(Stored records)
════════════════════
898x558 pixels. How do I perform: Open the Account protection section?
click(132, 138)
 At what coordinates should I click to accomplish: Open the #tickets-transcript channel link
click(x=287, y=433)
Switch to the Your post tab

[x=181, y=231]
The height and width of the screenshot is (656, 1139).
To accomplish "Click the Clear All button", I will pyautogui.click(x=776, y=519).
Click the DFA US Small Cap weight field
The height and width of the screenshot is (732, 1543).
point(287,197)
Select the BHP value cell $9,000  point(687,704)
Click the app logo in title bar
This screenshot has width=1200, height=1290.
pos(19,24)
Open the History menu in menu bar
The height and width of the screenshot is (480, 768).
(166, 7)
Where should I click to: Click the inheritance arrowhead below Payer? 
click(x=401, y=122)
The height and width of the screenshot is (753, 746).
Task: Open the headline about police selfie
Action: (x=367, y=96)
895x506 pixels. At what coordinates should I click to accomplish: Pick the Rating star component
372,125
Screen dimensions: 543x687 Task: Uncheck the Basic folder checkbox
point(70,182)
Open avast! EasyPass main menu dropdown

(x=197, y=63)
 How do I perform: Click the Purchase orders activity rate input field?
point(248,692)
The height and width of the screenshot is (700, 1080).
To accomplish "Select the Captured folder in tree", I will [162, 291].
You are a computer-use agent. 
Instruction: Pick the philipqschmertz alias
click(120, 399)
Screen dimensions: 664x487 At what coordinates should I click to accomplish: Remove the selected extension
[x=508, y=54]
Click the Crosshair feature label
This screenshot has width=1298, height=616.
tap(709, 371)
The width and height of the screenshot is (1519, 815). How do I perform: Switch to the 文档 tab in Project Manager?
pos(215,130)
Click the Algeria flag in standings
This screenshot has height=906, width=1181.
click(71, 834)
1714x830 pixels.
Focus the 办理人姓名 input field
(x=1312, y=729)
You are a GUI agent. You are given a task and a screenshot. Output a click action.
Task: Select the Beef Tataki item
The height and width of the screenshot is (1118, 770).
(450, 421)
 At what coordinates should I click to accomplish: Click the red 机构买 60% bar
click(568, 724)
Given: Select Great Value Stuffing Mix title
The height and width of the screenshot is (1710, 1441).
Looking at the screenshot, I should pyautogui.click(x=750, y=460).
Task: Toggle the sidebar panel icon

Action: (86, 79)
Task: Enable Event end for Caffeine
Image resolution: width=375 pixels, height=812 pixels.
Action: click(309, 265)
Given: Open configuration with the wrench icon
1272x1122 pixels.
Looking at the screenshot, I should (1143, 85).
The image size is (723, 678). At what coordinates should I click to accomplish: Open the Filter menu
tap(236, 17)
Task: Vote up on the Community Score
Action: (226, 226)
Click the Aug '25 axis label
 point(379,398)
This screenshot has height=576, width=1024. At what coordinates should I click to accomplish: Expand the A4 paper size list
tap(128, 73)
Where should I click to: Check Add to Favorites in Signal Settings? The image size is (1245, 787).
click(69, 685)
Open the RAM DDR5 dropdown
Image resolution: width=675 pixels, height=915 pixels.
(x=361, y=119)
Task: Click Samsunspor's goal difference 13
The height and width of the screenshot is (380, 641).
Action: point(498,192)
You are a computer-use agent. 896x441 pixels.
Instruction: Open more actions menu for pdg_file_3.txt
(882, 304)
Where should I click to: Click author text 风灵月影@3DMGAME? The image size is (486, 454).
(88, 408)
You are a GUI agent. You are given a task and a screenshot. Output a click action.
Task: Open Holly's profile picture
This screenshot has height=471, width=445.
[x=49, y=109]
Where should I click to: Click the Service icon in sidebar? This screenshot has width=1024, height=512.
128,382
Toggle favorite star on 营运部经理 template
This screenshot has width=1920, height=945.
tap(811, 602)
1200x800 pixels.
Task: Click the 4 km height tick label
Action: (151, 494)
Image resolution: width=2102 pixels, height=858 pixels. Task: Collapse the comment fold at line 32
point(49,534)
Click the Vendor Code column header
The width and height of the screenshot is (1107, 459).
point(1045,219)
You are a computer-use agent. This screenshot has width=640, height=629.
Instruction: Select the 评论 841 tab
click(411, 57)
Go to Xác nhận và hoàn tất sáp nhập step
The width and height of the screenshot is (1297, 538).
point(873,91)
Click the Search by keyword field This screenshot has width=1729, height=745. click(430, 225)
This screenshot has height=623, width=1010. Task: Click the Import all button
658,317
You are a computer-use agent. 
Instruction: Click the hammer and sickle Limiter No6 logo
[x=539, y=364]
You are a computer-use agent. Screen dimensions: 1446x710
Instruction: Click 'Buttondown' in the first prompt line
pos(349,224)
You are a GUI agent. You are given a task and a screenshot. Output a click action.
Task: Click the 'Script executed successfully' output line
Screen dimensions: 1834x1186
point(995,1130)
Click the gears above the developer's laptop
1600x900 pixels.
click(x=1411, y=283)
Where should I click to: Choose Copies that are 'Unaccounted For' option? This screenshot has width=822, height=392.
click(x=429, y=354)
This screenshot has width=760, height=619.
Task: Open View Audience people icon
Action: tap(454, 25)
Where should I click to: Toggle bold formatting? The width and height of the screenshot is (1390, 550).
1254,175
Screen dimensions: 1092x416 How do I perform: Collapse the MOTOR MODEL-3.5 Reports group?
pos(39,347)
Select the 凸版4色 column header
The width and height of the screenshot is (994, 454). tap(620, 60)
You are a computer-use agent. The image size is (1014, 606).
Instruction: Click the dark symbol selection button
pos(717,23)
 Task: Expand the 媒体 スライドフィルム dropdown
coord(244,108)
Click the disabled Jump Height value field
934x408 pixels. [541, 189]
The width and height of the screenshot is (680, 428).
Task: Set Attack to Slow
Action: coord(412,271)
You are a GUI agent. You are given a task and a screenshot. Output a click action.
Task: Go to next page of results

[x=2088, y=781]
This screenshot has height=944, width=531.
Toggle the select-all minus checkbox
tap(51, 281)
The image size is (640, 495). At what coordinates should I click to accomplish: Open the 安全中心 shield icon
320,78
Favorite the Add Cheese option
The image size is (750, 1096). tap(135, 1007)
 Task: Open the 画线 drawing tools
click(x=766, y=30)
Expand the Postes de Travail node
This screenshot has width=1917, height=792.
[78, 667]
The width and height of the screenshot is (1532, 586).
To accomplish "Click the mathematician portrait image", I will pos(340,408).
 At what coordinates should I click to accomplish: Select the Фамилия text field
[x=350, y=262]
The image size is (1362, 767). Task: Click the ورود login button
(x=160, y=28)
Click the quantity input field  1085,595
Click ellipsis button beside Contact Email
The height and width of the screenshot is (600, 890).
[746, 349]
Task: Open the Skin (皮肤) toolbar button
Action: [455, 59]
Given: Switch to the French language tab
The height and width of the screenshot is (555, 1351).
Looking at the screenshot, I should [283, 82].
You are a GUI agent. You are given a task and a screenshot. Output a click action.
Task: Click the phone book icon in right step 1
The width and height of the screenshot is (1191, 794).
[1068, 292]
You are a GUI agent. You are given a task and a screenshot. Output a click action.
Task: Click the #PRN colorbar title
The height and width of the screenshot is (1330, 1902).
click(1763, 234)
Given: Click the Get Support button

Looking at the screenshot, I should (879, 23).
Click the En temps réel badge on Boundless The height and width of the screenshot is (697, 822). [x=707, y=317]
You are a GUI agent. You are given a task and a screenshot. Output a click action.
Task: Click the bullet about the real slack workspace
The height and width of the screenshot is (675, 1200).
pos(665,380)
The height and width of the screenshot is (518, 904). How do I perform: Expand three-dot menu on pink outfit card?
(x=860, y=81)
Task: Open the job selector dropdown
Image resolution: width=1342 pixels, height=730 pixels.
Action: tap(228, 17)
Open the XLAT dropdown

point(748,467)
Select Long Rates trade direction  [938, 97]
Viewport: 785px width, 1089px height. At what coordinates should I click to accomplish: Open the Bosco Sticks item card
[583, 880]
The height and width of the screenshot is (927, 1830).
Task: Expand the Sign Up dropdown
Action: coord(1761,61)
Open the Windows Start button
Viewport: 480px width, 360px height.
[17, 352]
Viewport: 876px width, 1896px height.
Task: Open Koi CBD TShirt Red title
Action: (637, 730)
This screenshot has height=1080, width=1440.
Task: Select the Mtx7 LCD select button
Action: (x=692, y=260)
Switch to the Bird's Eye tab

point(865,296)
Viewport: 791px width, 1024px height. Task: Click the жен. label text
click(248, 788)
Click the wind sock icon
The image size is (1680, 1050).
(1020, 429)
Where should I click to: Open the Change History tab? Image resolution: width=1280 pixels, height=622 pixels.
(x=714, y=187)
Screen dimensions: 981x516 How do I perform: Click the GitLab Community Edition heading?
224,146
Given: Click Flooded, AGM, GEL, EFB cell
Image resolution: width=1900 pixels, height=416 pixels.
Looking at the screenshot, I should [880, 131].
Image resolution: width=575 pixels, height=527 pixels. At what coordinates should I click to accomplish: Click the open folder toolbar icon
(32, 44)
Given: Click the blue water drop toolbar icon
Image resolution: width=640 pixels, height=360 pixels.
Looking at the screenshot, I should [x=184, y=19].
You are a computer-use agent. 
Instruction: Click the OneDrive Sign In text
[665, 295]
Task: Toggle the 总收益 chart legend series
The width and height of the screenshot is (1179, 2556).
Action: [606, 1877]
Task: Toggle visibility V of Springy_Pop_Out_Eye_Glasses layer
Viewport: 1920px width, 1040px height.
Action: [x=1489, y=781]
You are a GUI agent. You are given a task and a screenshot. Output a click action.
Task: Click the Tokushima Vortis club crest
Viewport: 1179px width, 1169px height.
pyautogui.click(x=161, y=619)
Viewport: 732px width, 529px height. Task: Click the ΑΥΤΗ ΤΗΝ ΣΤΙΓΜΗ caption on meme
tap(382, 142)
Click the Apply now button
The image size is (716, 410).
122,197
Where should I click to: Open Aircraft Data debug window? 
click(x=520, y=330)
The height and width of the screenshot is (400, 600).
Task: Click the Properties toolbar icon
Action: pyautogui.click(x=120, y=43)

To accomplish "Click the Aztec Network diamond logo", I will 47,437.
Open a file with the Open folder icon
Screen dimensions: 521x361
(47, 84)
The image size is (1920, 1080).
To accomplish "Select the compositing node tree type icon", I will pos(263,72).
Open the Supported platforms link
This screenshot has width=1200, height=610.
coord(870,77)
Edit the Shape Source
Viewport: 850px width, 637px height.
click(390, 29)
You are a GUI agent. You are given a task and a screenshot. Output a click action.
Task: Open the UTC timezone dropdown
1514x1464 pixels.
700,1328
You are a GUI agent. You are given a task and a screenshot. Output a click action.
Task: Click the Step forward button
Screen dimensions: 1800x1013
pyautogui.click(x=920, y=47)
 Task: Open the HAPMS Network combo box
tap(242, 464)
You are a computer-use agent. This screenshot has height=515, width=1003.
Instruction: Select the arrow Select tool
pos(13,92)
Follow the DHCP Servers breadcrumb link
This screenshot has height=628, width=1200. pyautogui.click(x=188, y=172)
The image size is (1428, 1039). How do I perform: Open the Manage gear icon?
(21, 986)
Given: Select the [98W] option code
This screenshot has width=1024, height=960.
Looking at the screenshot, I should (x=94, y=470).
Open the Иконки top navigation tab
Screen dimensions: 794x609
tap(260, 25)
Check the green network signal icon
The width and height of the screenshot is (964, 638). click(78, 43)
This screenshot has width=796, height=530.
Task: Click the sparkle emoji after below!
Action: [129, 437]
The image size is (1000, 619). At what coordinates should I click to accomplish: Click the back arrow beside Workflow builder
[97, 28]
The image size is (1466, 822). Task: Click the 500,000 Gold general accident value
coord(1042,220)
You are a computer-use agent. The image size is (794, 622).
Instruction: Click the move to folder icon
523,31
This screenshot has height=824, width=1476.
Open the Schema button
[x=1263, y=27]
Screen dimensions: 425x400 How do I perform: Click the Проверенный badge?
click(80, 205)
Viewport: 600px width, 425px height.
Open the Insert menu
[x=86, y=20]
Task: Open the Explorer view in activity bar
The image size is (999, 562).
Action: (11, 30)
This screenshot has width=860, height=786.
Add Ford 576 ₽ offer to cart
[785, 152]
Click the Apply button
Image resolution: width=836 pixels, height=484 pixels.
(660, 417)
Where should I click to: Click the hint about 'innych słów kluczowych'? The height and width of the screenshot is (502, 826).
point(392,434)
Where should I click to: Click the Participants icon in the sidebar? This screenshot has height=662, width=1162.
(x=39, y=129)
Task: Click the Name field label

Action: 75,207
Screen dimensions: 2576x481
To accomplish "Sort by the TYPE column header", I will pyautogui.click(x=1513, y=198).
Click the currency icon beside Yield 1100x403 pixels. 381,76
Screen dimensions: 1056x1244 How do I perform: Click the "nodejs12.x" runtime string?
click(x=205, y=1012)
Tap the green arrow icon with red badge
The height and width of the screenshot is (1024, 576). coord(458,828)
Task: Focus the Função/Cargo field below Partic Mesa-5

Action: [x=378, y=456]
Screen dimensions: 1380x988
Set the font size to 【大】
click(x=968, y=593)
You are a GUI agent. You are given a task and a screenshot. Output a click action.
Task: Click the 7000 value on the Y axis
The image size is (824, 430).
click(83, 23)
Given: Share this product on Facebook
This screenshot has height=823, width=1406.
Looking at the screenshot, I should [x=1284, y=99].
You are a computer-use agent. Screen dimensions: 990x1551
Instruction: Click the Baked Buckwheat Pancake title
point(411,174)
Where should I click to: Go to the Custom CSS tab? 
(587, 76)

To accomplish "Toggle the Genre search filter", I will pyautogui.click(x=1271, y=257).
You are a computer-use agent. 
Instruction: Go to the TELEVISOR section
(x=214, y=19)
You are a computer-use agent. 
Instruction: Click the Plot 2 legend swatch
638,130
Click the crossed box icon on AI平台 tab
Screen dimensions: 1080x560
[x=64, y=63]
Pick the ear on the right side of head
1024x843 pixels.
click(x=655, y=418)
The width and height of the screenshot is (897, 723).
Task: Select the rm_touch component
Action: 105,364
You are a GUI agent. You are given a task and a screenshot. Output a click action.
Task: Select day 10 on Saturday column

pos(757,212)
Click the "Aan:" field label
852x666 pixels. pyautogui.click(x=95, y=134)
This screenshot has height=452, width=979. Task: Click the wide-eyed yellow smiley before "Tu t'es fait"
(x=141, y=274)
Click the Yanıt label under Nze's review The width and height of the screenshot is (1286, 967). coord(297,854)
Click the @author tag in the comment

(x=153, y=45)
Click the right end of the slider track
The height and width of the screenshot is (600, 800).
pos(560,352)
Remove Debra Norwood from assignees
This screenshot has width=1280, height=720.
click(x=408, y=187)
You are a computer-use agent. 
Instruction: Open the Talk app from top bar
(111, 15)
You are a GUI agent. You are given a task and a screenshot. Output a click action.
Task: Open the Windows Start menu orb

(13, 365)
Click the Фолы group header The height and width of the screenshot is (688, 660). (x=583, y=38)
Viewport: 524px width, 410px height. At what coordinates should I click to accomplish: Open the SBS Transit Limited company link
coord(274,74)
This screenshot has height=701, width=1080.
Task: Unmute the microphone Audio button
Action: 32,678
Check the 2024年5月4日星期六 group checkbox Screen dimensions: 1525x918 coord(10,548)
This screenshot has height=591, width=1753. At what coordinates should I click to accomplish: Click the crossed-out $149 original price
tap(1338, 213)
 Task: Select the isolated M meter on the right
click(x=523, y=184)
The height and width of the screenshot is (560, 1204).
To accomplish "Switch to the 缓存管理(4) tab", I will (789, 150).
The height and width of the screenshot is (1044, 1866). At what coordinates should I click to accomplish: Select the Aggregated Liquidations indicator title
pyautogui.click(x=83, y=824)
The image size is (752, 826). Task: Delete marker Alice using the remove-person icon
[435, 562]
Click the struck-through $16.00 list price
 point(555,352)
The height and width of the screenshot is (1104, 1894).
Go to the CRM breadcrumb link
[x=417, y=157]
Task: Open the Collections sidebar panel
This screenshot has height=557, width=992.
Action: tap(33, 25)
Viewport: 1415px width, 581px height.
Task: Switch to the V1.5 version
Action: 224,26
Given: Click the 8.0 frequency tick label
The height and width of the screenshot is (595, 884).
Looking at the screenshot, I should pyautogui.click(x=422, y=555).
════════════════════
## Task directions
Say how many lines in the data hold the string "cell", and say nothing else.

## Exercise answer
2